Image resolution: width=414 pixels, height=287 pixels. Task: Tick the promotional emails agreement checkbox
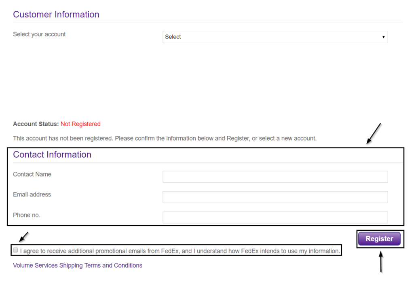[16, 250]
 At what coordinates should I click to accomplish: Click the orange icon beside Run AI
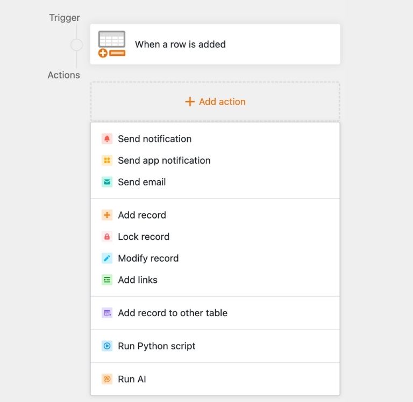[107, 379]
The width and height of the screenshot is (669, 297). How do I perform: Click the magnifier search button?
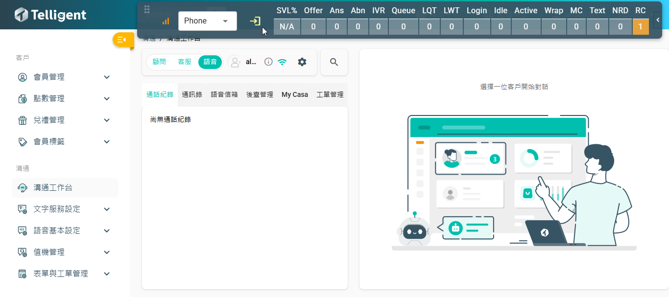tap(334, 62)

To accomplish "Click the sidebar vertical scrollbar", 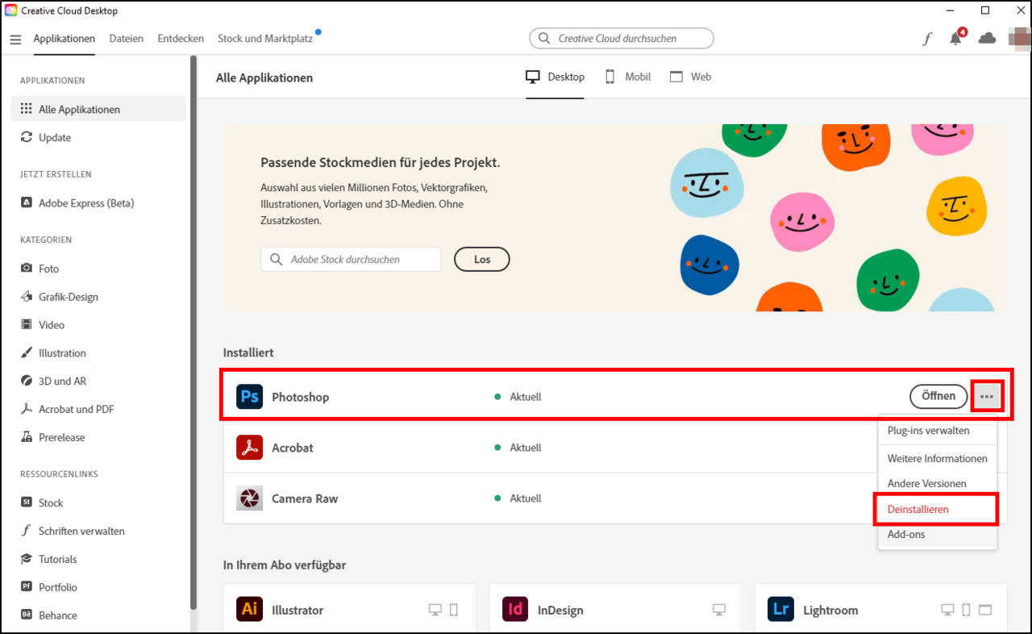I will point(193,323).
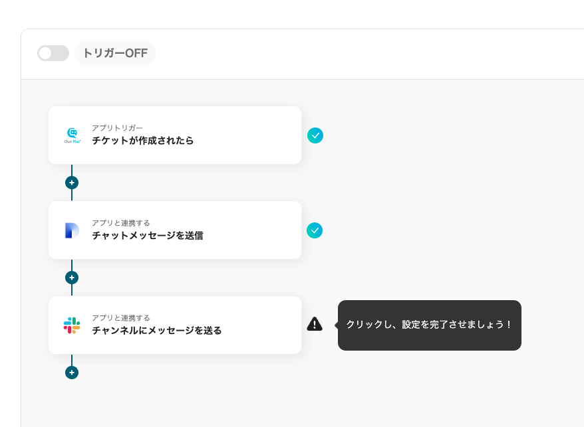Click アプリと連携する label on the chat message card
The width and height of the screenshot is (584, 427).
coord(121,222)
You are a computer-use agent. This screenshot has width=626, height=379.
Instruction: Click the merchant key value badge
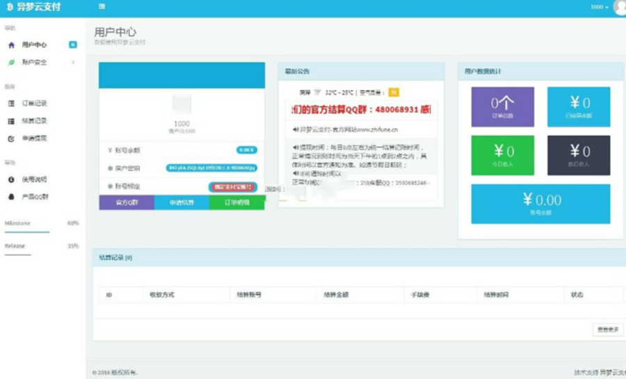tap(211, 168)
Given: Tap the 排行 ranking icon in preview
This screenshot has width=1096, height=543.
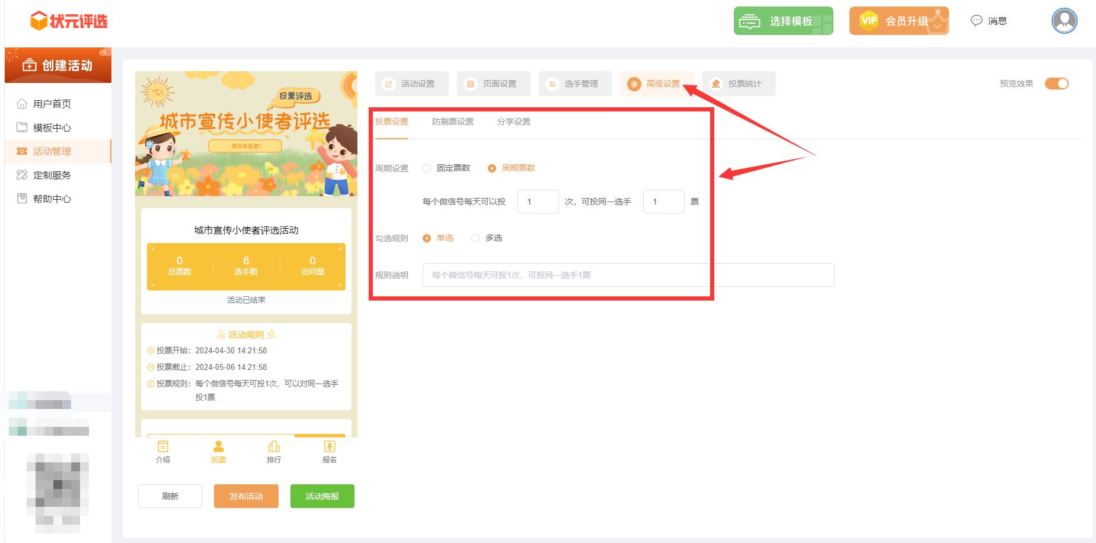Looking at the screenshot, I should tap(274, 447).
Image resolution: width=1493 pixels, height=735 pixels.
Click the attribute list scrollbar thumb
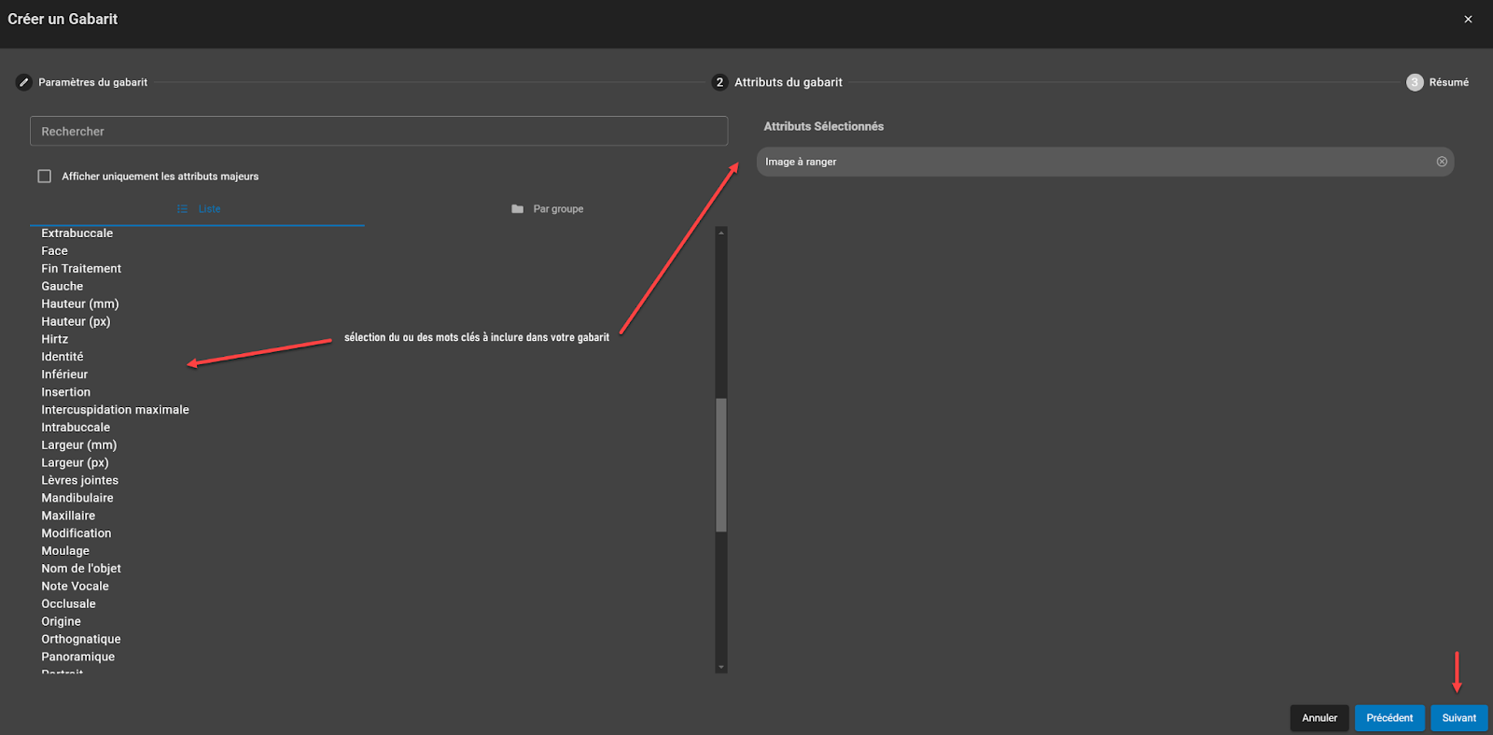click(x=720, y=465)
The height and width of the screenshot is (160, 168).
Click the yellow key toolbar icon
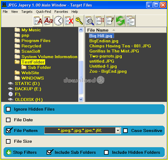pos(79,21)
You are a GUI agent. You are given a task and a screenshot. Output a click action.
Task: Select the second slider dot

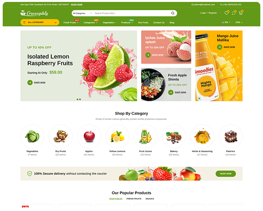(80, 99)
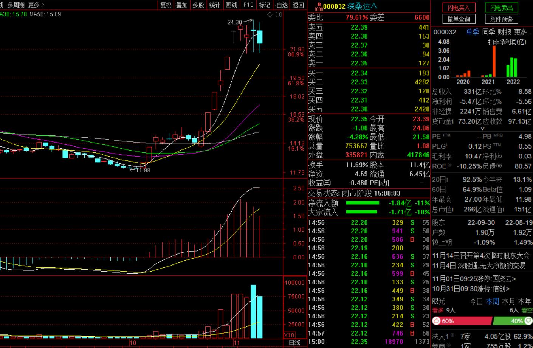Select 本月 sentiment period
This screenshot has height=348, width=533.
[x=508, y=301]
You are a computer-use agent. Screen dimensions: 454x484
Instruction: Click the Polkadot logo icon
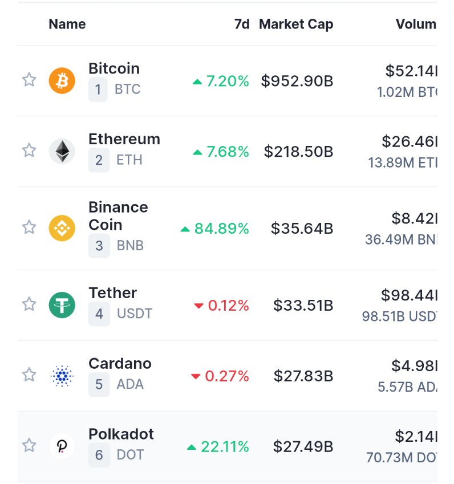point(62,446)
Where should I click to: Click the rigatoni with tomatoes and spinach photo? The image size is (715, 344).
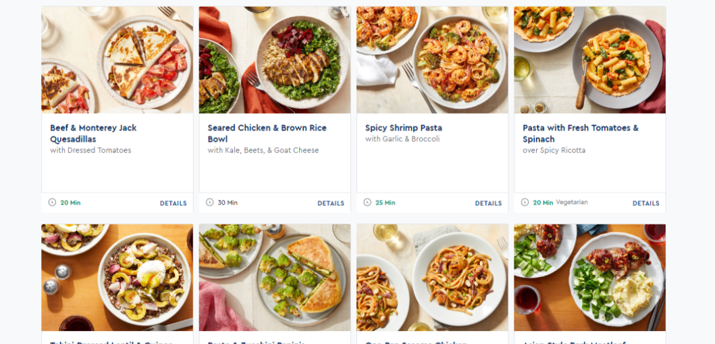[589, 60]
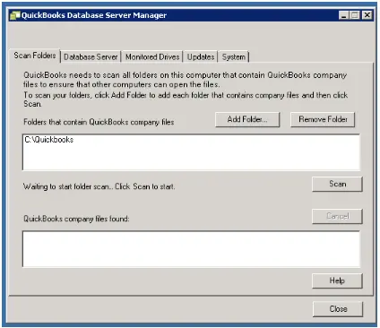
Task: Click the Add Folder... button
Action: coord(247,119)
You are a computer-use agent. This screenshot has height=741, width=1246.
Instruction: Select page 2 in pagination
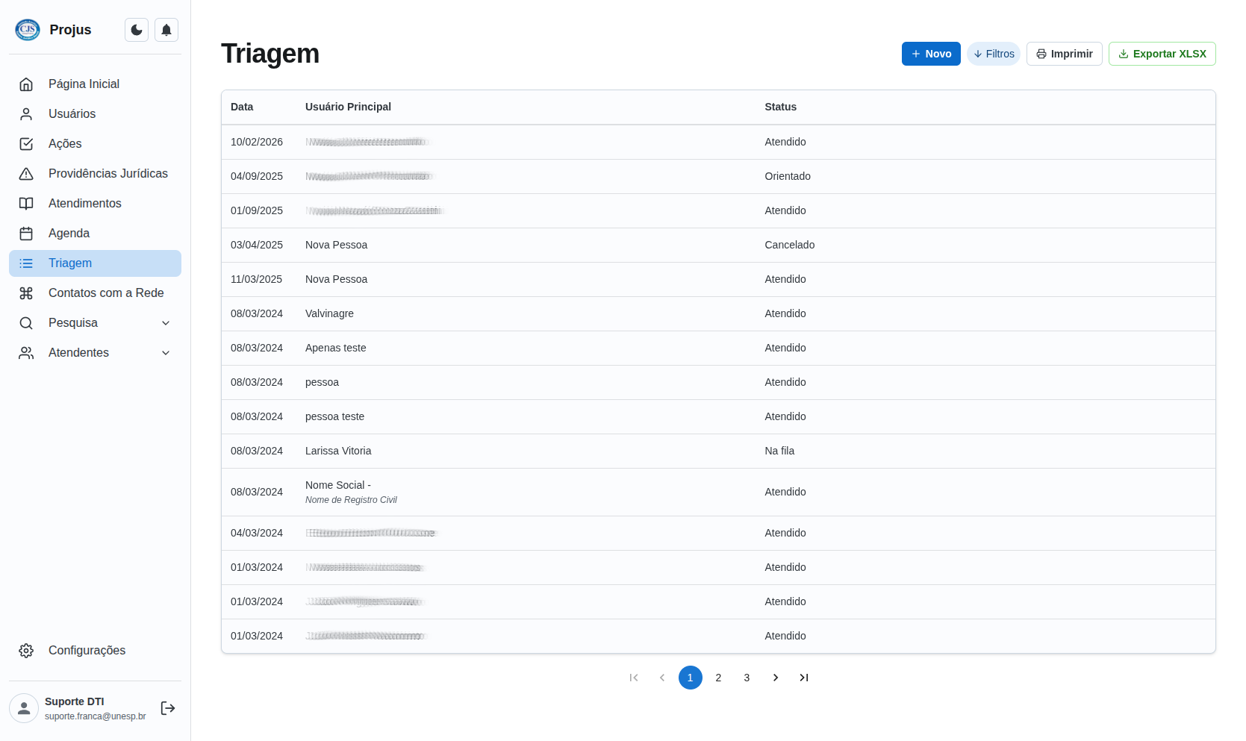tap(718, 678)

==============================

EXERCISE AIM: Leave the pictures aside. Set down exactly the lines from the one with "You are a GUI" through the final line of the listing above.

FINISHED TASK:
You are a GUI agent. You are given a task and a screenshot. Output a click action.
Task: Select the second slider dot

(80, 99)
Select 本月 sentiment period
This screenshot has height=348, width=533.
[x=508, y=301]
You are a computer-use agent. Screen dimensions: 454x484
Instruction: Click the Polkadot logo icon
point(62,446)
Where should I click to: Click the rigatoni with tomatoes and spinach photo? The image size is (715, 344).
[589, 60]
Task: Click the Add Folder... button
Action: coord(247,119)
You are a computer-use agent. This screenshot has height=741, width=1246.
Instruction: Select page 2 in pagination
tap(718, 678)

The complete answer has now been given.